In the records below, the line with "This screenshot has height=523, width=784." and every line after it must be written out exactly; no pictures belong in the result.

***** EXERCISE MATERIALS

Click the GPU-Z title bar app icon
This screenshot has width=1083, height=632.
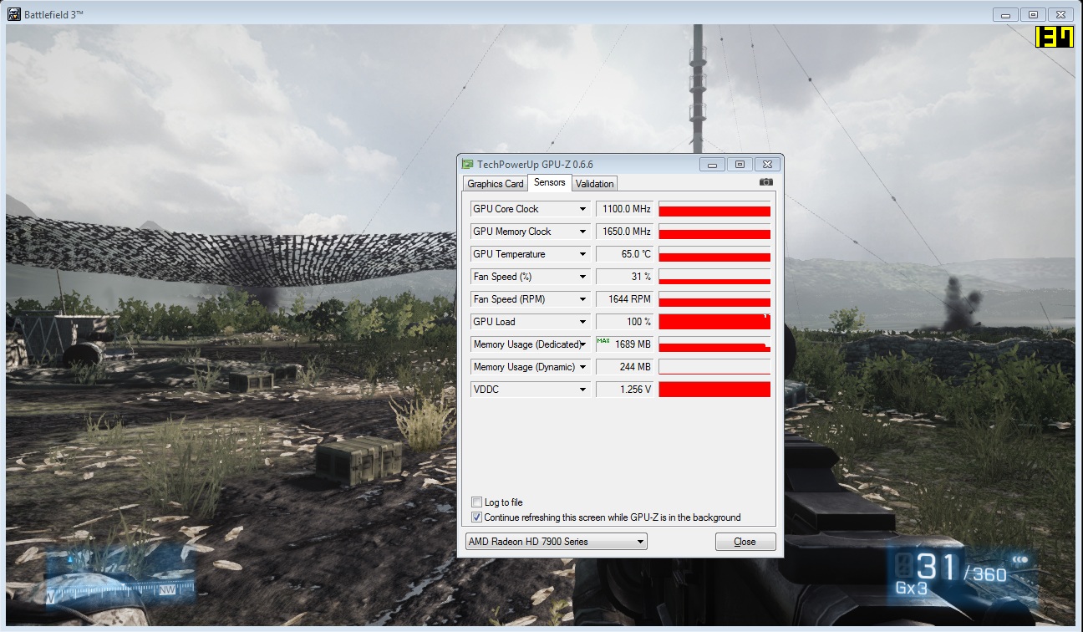(x=468, y=165)
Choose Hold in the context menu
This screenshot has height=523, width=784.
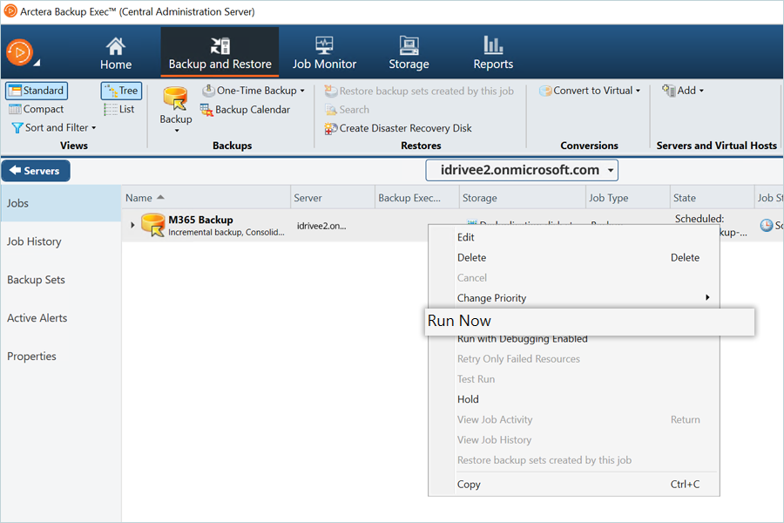click(468, 399)

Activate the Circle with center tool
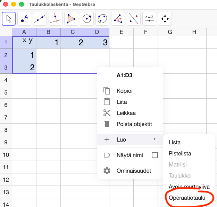pyautogui.click(x=87, y=19)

**********

OUTPUT FOR THIS TASK
This screenshot has height=523, width=784.
click(468, 399)

Activate the Circle with center tool
pyautogui.click(x=87, y=19)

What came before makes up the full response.